同時に気になったのは信玄が何故ここにきたのか。スライムは本来生息域をでたがらないらしい。そこが一番自分に合った場所であると同時に、安全な場所だからだ。
「考えられる事でいけば、縄張りが安全ではなくなったからだろうな」
「やっぱりそれか」
腕組みで考え込むクリームに虎之助も同意を示す。その中で、信玄はずっと青い色で固まっている。
「何かしらの強い外敵が棲みついて、元々住んでいた魔物を食い尽くしたり追い払ったりする事がある。普通はそう頻繁ではないが、何せこの森だからな」
『現在この家があるのはBクラスとAクラスの魔物が混ざり合う境目辺りです。そんな場所でもケルベロスが出たのです、あり得る事かと』
どうやらこの森はドーナツ状に大まかな魔物の棲み分けがされているようだ。
外側にはBクラスの比較的弱め……と言っても世の一般的には強い魔物がいる。その内側にA、更に内側にS……という感じで、中央にはもう何がいるのか検討がつかないという。

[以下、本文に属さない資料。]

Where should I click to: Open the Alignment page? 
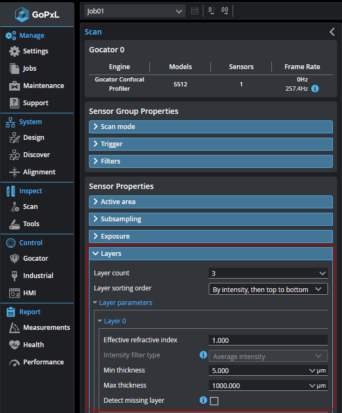point(39,172)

この家はその丁度境目で、森全体としてはまだ浅い場所にあるそうだ。
「それを踏まえて強化か……守護のアクセサリーなんかも増やしておくか」
この素材採集で犠牲者を出すわけにはいかない。カフィの核を取りにいく、そこで犠牲を出せばカフィが気に病む。
そうなると虎之助の装備は勿論、クリームや信玄にも強化や防御の装備を付ける必要性がある。
「クラフターの腕の見せ所か」
やってやろうじゃないか。
物作り職人の端くれとして、虎之助は鋭い笑みを見せた。
◇◆◇
それから更に四日ほどをかけて虎之助は手にした魔石と魔道具製作手順を見比べ、カフィにも相談しつつ装備を調えた。

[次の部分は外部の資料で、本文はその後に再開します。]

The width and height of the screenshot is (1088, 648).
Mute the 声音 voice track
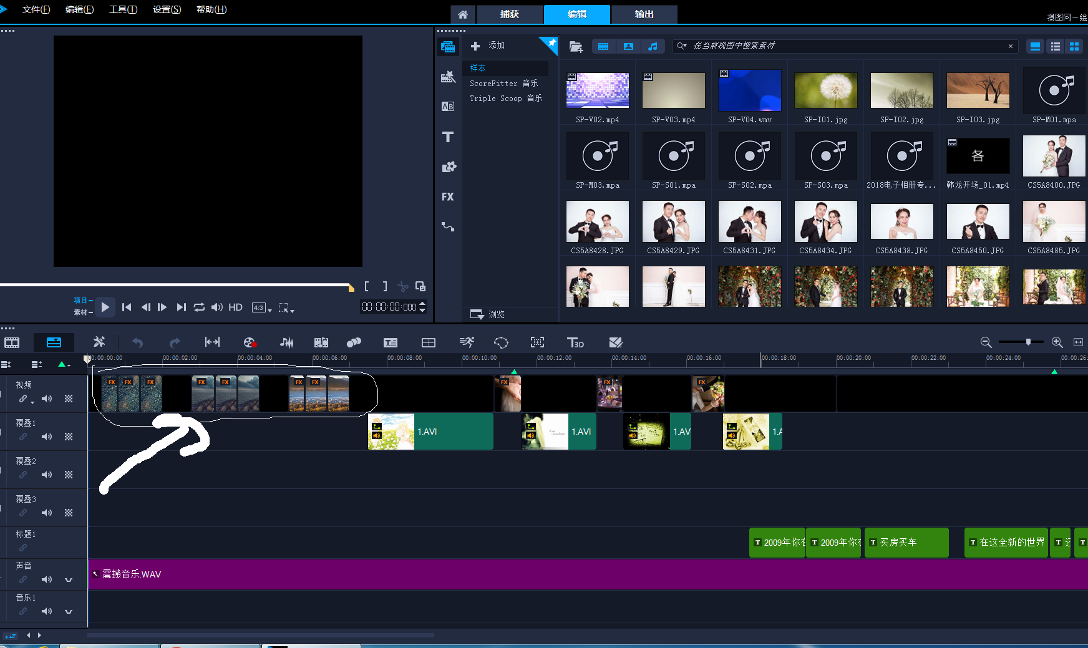coord(47,579)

クリームにはブルーファングというもの凄く牙の鋭い狼系の魔物の魔石で自動防御のネックレスを作った。八角形の深みのある青い魔石はどこかフェンリルの魔石にも似ていた。これを革紐に通して首に下げたのだが……ちょっと首輪っぽくもある気がする。
信玄はどうしたらいいかと思っていたが、取り込む事で効果があるようだ。なので、ミラージュスネークという擬態する大蛇の魔石で防御力と擬態能力を強化する魔石を作り取り込んでもらった。
見た目には消化されてしまったが効果はあるようで、鑑定してみたら数値が跳ね上がっていた。
虎之助自身は属性防御と剣の改良に勤しんだ。
元々使っている革の胸当てとグローブに水属性防御を上げるコートを施した。水属性の魔石に属性防御の魔法陣を書いて錬成釜に沈めて効果を移す作業。
同時に剣にアクセサリーを付ける。こちらは火属性だ。
湖に住むならおそらく水属性は持っている。これはカフィやクリームも頷いてくれた。予想でしかないが外れもしないだろう。

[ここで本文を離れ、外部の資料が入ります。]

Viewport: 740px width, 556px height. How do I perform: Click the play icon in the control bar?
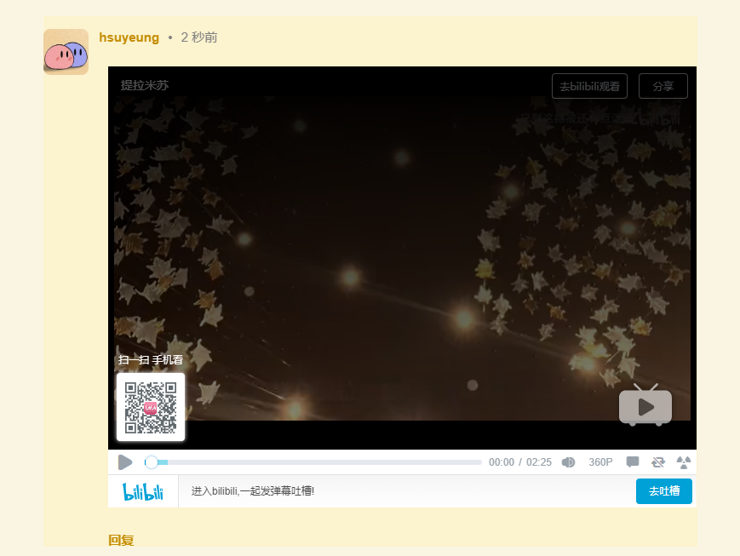tap(125, 462)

厄介な魔物が棲みついたと仮定して、水属性ならば対局の火には弱い。ケルベロス戦ではクリームの魔法がかなり効いていた。
幸い虎之助には火属性魔法の適性がある。まだ未熟だが、これを攻撃に使うのは今取れる戦法では一番効果がありそうだ。
こうして入念に準備を整えて、出発の朝。
昼食にとランチボックスを押し込んだカフィは酷く不安そうなままでいる。その頭を、虎之助はワシャッと撫でた。
「行ってくるな」
『っ! はい! 行ってらっしゃいませ』
執事よろしくきっちりと手を前にして頭を下げたカフィに見送られ、虎之助、クリーム、信玄の三人は絶望の森の湖を目指して進み出した。